Cosa c’è di bello a Miane?

Cosa c’è di bello a Miane? È una domanda a cui non riesco a rispondere. Attrattive turistiche ce ne sono poche, salvo la natura. Quindi, se non sei disposto/a a faticare, il bello finisci per ignorarlo, e ti ritrovi a guardare un paese anonimo come tanti.

Amici e conoscenti rimangono sempre interdetti a queste mie parole, ma è così.

In mia difesa però posso dire quanto sia bella Miane d’autunno – per la precisione nel periodo compreso tra il post-vendemmia e i primi giorni d’inverno.

Nelle giornate serene, in cui il sole si dimostra clemente, i boschi e le viti si vestono con colori caldi e ti rapiscono lo sguardo col loro manto fatto di sfumature verdi e rossicce. In quelle giornate ti sembra di camminare all’interno di un giardino creato su vasta scala.

E che dire dei suoi boschi? Li ho percorsi in lungo e in largo sia di giorno, sia di notte; col sole, e con la pioggia; durante le nevicate, e quando le nuvole scendevano a valle senza remore serrandomi all’interno di una cinta grigia e impalpabile. Sì, i suoi boschi sono stupendi, soprattutto quelli di castagni (sono ghiotto di marroni e castagne e sin da bambino mi diverto a raccoglierle).

E poi ci sono i monti. C’è stato un periodo in cui, uscito da lavoro, mi preparavo un pasto veloce e poi salivo al Monte Crep per consumarlo ammirando il tramonto farsi notte. Mi piaceva vedere la pianura veneto-friulana illuminarsi, e percorrere il tragitto di ritorno accompagnato dai raggi lunari o dl chiarore delle stelle con in sottofondo i versi degli animali notturni.

┄┄┄┄┄┄┄┄┄┄

| Consegna A |
Riporta senza alcuna modifica le righe di tutti i record con le coordinate degli elementi, tralasciando le immagini.
Il testo su Miane e i record non hanno alcun legame tra loro.

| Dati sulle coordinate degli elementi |
┄┄┄┄┄┄┄┄┄┄

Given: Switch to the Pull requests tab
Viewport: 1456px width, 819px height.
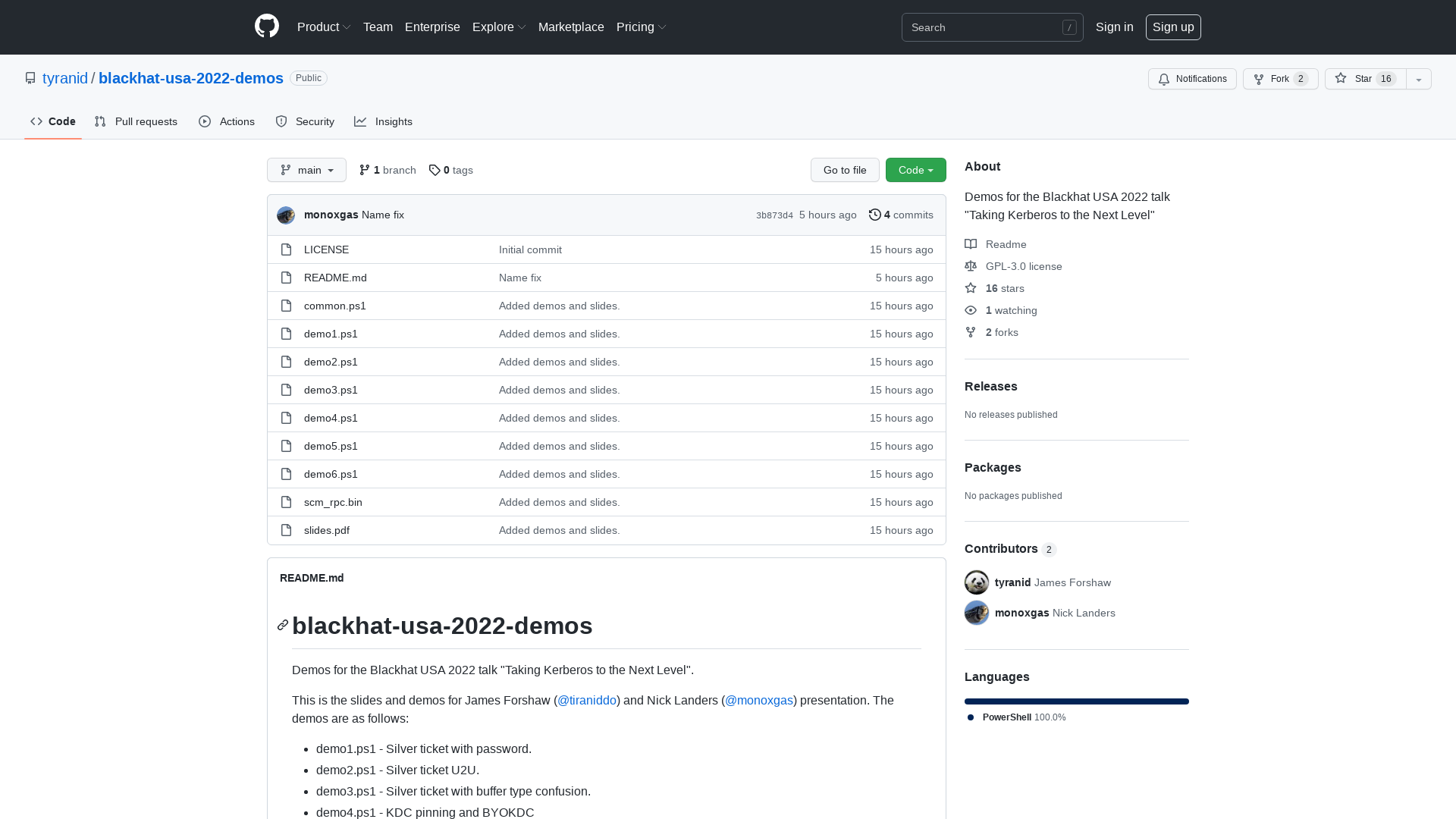Looking at the screenshot, I should [136, 121].
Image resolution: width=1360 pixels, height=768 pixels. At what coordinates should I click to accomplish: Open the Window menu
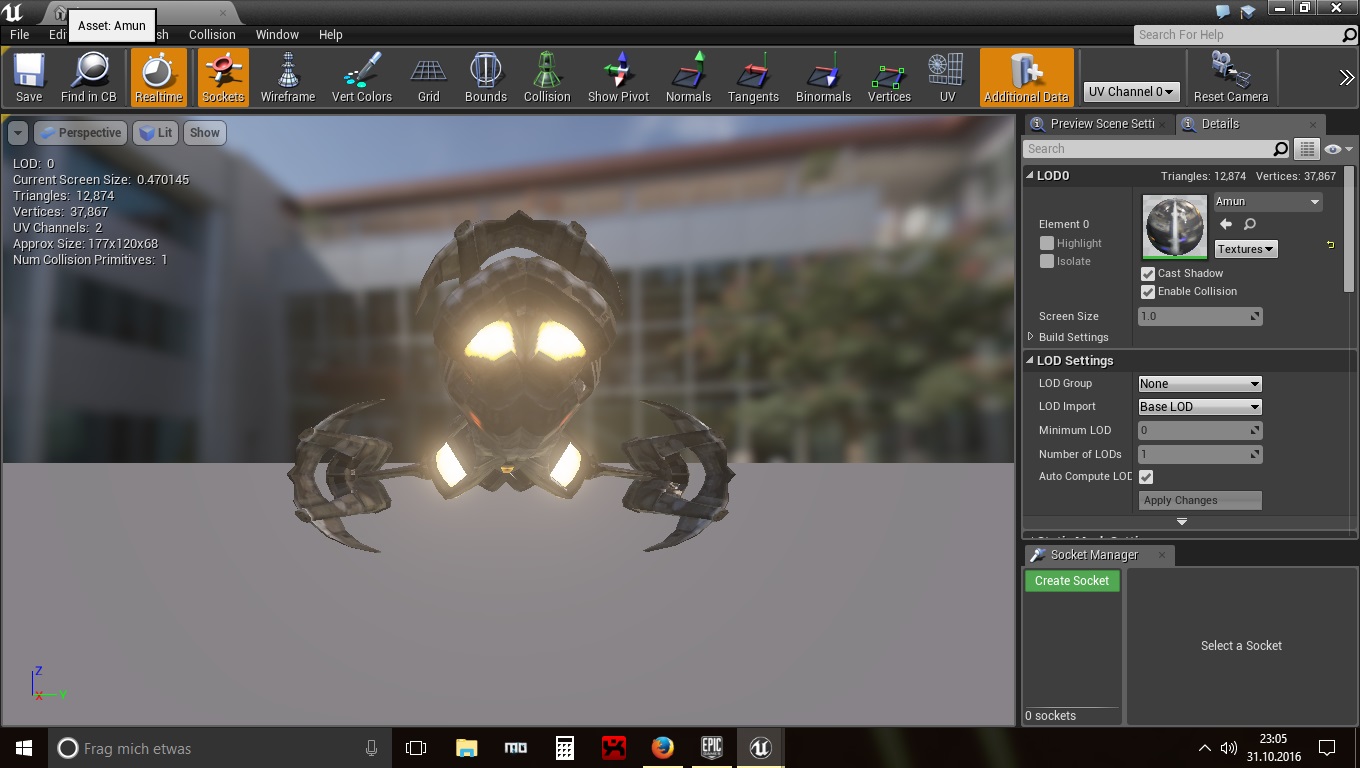(277, 34)
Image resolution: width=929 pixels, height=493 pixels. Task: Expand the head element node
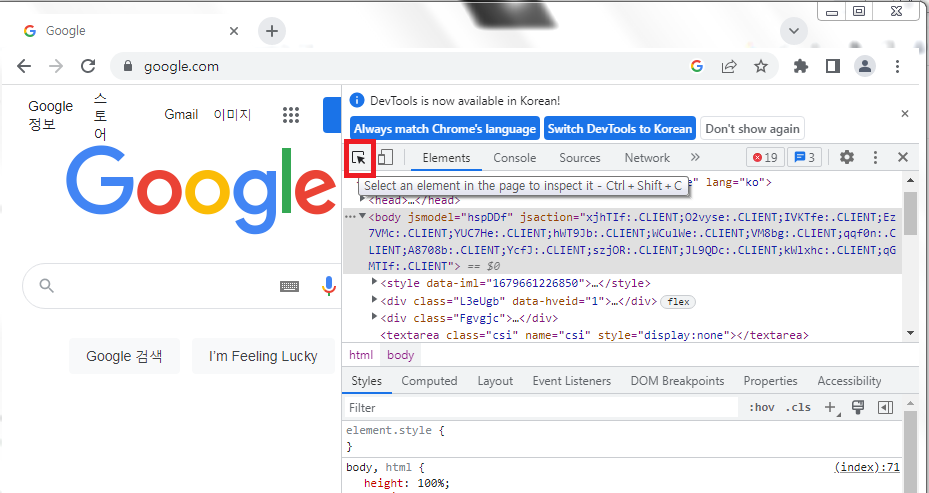point(363,200)
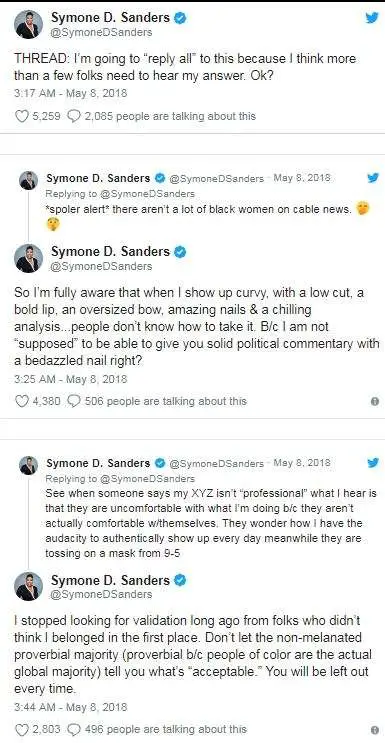Screen dimensions: 385x743
Task: Follow the 'Replying to @SymoneDSanders' link in spoiler tweet
Action: pyautogui.click(x=120, y=193)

┄┄┄┄┄┄┄┄┄┄

| Consegna B |
Rispondi a queste domande sul testo su Miane:
(i) In quale periodo dell'anno, secondo il testo, Miane è bella?
(ii) Quali boschi vengono indicati come i più stupendi?
(iii) Su quale monte si saliva dopo il lavoro per consumare un pasto ammirando il tramonto?

| Risposta A |
Given: Switch to the Pull requests tab
Viewport: 1456px width, 819px height.
Looking at the screenshot, I should [136, 121].
Image resolution: width=1360 pixels, height=768 pixels. At what coordinates should I click to accomplish: Open the Window menu
(277, 34)
Image resolution: width=929 pixels, height=493 pixels. Task: Expand the head element node
point(363,200)
Screen dimensions: 385x743
Task: Follow the 'Replying to @SymoneDSanders' link in spoiler tweet
Action: pyautogui.click(x=120, y=193)

| Risposta B |
(i) D'autunno, nel periodo compreso tra il post-vendemmia e i primi giorni d'inverno.
(ii) Quelli di castagni.
(iii) Il Monte Crep.